__Collected data entries__:
__________________________________________________

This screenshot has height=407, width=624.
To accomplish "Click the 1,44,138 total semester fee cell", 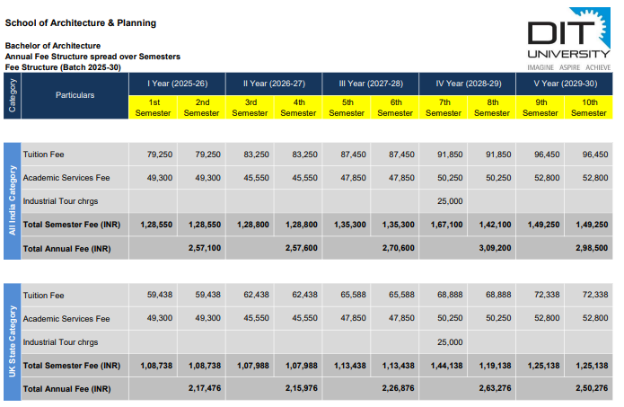I will point(444,366).
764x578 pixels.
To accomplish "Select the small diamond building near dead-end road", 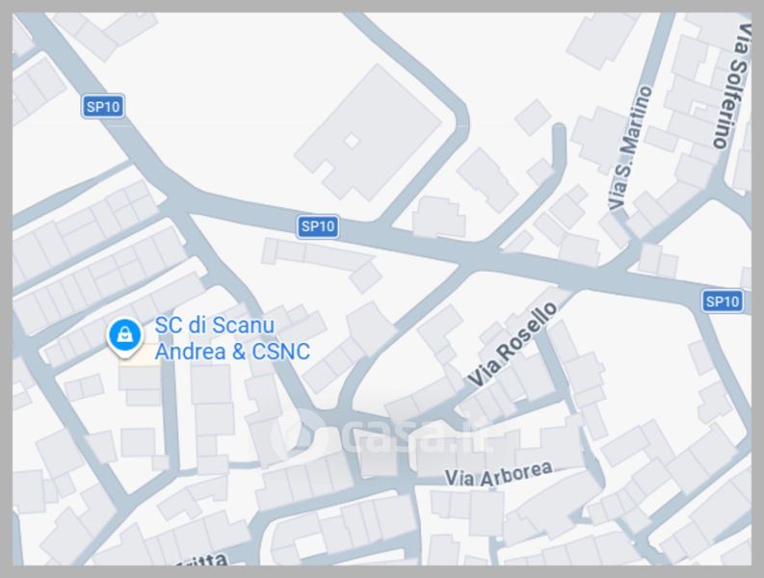I will 533,117.
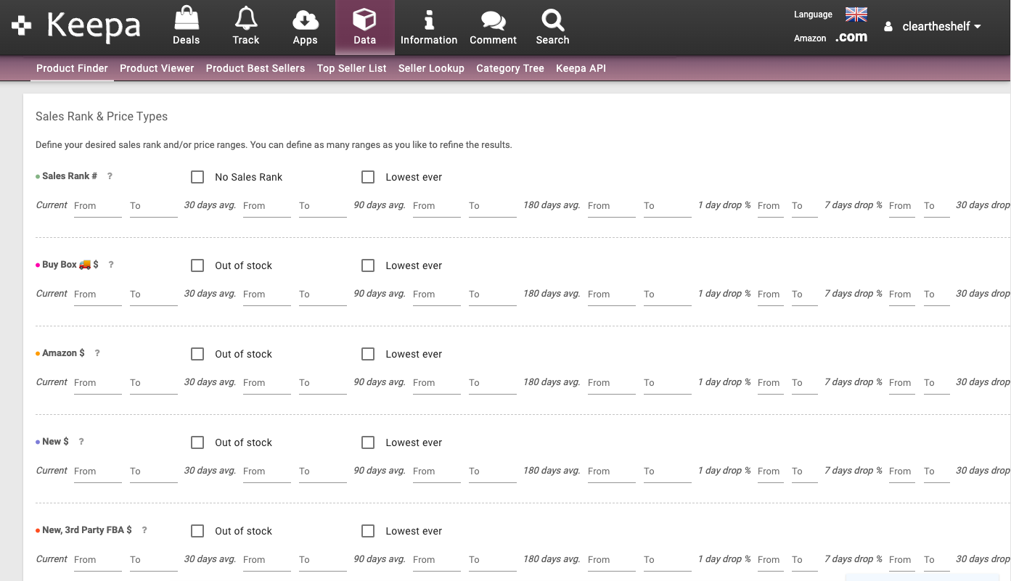Click the help question mark beside Sales Rank
Image resolution: width=1011 pixels, height=581 pixels.
coord(110,176)
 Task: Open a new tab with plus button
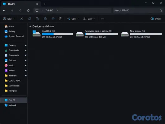pyautogui.click(x=45, y=4)
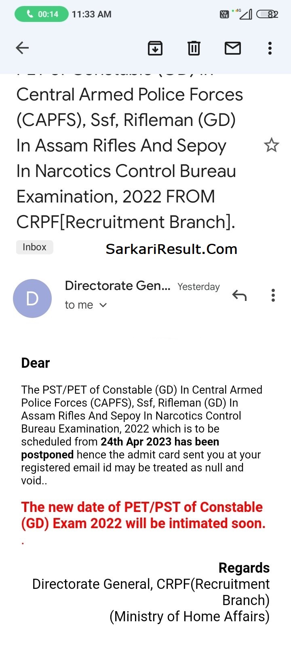
Task: Open the ongoing call timer pill
Action: (x=42, y=14)
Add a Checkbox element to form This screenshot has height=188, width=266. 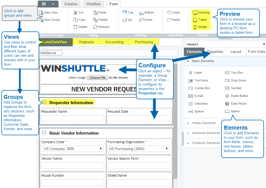click(x=191, y=104)
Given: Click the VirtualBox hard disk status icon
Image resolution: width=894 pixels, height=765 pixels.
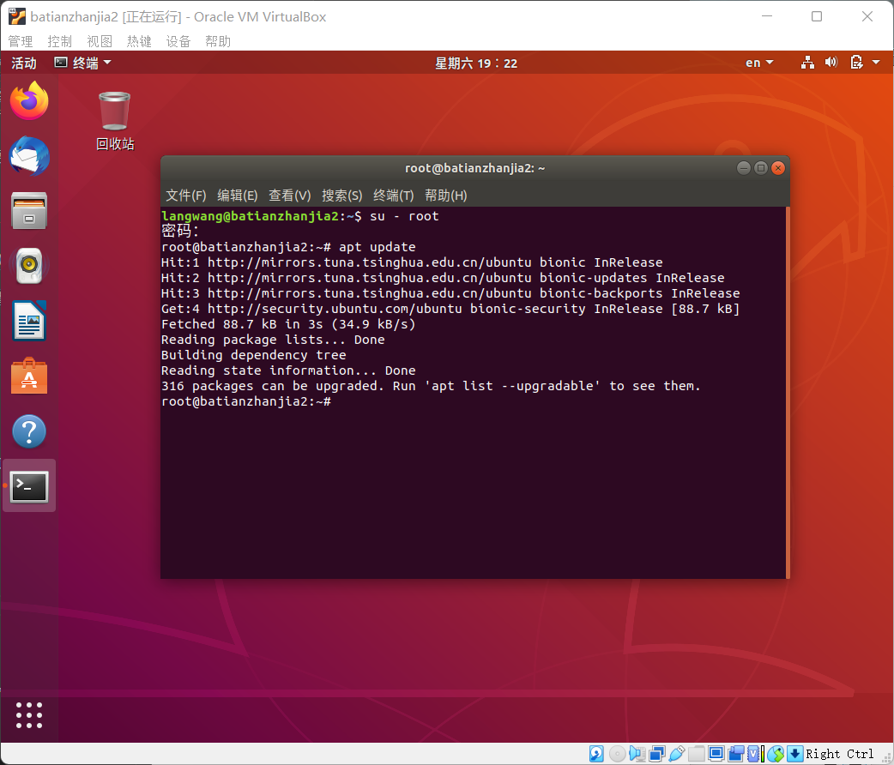Looking at the screenshot, I should pos(596,753).
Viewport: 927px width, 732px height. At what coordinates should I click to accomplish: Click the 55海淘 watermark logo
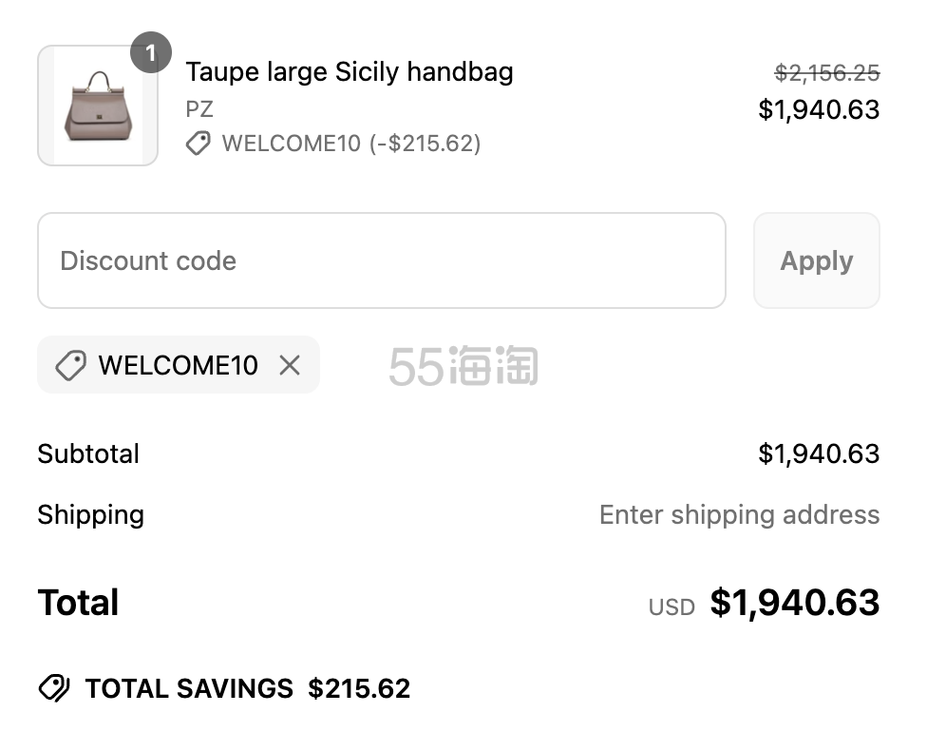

__________________________________________________

Please restate word for word each line from the one containing "Image resolution: width=894" to the end of the data above, without the pictures.

Image resolution: width=894 pixels, height=765 pixels.
Looking at the screenshot, I should pos(596,753).
Viewport: 927px width, 732px height. At what coordinates should I click to accomplish: Click the 55海淘 watermark logo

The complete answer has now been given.